Nothing but the lines from the one containing "Task: Open the" through the last line of the records below should be written out, each exactly as it stands.

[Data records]
-- Opening Marker --

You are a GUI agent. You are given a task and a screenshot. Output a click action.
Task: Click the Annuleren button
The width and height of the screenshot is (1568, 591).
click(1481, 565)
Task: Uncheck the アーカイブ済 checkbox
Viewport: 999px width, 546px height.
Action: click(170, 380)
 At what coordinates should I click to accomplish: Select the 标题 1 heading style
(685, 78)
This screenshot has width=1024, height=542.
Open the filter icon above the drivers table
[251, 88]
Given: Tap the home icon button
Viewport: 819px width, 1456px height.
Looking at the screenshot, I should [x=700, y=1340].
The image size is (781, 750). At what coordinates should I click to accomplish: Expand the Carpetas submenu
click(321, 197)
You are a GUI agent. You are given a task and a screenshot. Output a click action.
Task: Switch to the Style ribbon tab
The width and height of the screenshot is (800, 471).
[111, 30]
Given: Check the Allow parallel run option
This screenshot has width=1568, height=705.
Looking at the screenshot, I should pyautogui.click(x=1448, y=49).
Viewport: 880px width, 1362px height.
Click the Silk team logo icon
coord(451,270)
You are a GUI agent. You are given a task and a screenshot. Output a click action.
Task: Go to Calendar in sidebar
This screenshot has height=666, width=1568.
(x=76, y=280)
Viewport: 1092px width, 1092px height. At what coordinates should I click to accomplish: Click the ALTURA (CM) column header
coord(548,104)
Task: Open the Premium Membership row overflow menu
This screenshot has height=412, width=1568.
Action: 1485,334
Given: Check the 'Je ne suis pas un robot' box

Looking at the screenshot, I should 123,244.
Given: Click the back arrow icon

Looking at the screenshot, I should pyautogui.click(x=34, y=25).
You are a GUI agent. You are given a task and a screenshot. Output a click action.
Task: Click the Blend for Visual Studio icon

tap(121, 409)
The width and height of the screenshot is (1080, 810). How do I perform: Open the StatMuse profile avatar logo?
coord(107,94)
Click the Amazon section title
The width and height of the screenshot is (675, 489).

-- Closing Marker --

▶ **RESULT OF THE EXERCISE**
Task: Open the Premium Membership row overflow menu
This screenshot has height=412, width=1568.
Action: 1485,334
Given: Check the 'Je ne suis pas un robot' box

Looking at the screenshot, I should 123,244.
Given: Click the back arrow icon

Looking at the screenshot, I should pyautogui.click(x=34, y=25).
You are a GUI agent. You are given a task and a screenshot. Output a click action.
Task: Click the Blend for Visual Studio icon

tap(121, 409)
The width and height of the screenshot is (1080, 810). How do I perform: Open the StatMuse profile avatar logo?
coord(107,94)
Click the Amazon section title
The width and height of the screenshot is (675, 489).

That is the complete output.